A violation of the Act will be treated as an unfair or deceptive trade practice in any action brought by the DLA against a covered entity or third-party agent.
In addition, a covered entity that violates the provisions requiring notice to DLA or to individuals will be liable for a civil penalty not to exceed $500,000 as follows:
- In the amount of $1,000 for each day up to the first 30 days following any violation and thereafter, $50,000 for each subsequent 30-day period or portion thereof for up to 180 days.
- If the violation continues for more than 180 days, in an amount not to exceed $500,000.
The civil penalties for failure to notify apply per breach and not per individual affected by the breach.

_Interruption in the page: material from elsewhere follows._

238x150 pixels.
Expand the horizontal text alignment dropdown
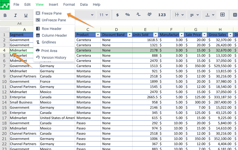(x=194, y=15)
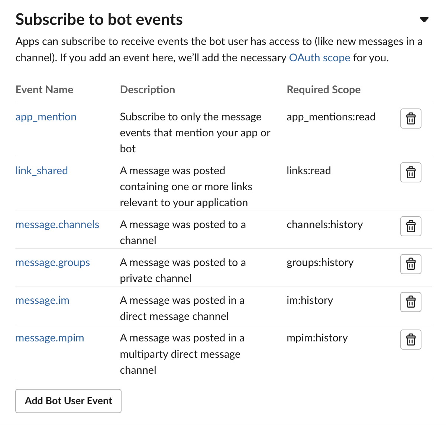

All penalties collected will be deposited into the General Revenue Fund.
The Act does not establish a private cause of action.
The Act repeals the previous requirements for breach notification.
A companion bill provides for a public exemption regarding the publication of information provided to the DLA pursuant to a notification of breach.
Public Records Exemption
All information received by the DLA pursuant to a required notification, or received by the DLA pursuant to an investigation by the DLA or a law enforcement agency, is confidential and exempt from Florida laws allowing access to public records until such time as the investigation is completed or ceases to be active.
During an active investigation, information made confidential and exempt pursuant to this law may be disclosed by the DLA:
- In the furtherance of its official duties and responsibilities;
- For print, publication, or broadcast if the DLA determines that such release would assist in notifying the public or locating or identifying a person that the DLA believes to be a victim of a data breach or improper disposal of customer records, except that information made confidential and exempt may not be released; or
- To another governmental entity in the furtherance of its official duties and responsibilities.
Upon completion of an investigation or once an investigation ceases to be active, the following information received by the DLA will remain confidential and exempt:
- All information to which another public records exemption applies.
- Personal information.
- A computer forensic report.
- Information that would otherwise reveal weaknesses in a covered entity’s data security.
- Information that would disclose a covered entity’s proprietary information.
For purposes of this subsection, the term “proprietary information” means information that:
- Is owned or controlled by the covered entity.
- Is intended to be private and is treated by the covered entity as private because disclosure would harm the covered entity or its business operations.
- Has not been disclosed except as required by law or a private agreement that provides that the information will not be released to the public.
- Is not publicly available or otherwise readily ascertainable through proper means from another source in the same configuration as received by the DLA.
- Includes trade secrets and competitive interests, the disclosure of which would impair the competitive business of the covered entity who is the subject of the information.
These provisions will remain effective until October 2, 2019.